Posso fare la tesi su Pete Doherty?

Ieri sera ero al Corallo di Scandiano. Credo che sia stata testimone di una cosa un po’ alla  “alzati e cammina”. Perché ecco, ero lì che ho detto verso le 23 che mi sa che adesso inizierà pure a cantare. ‘sta cosa dei concerti che iniziano tardi. Ma ecco, oh beh, oh ma sale uno. E chiccazzo è? E’ davvero Pete? Pare un impiegato del catasto. Pare. Mh, diverso? Ma come l’hanno ripulito. Neppure la voce inizialmente sembra la sua.

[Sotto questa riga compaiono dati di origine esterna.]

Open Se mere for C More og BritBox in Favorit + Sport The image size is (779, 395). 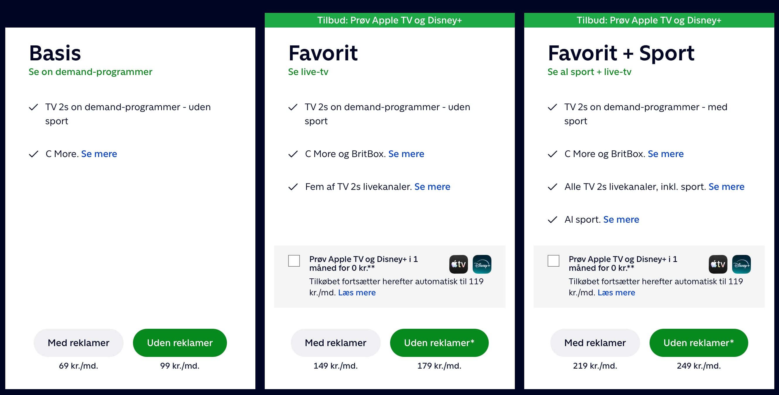pyautogui.click(x=666, y=154)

Io ammiro profondamente Doherty come musicista. Riuscissi io a suonare come lui dopo un bicchierazzo di lambrusco ingollato giù come se fosse sprite e due Margarita. Almeno tra le cose bevute sul palco. Rimanere in piedi, riuscire a “palleggiare il cappello”, dare solo una testata al microfono per aver sbagliato le misure e stop. Alla faccia di quelli che annullano concerti per caghetta e vomitino: lui quando arriva a fartelo il concerto -ossia se non lo arrestano prima o se non è in rehab- te lo fa. Infatti da quando ha ingranato male all’inizio dopo è riuscito a fare ottanta minuti filati senza cazzate e stecche. Con una sola pausa per firmare autografi. Io boh, quell’uomo deve averci degli enzimi che invidio abbestia. Dite che se gli chiedo se posso fare la tesi su di lui e che la tesi è di medicina interna mi tira qualcosa?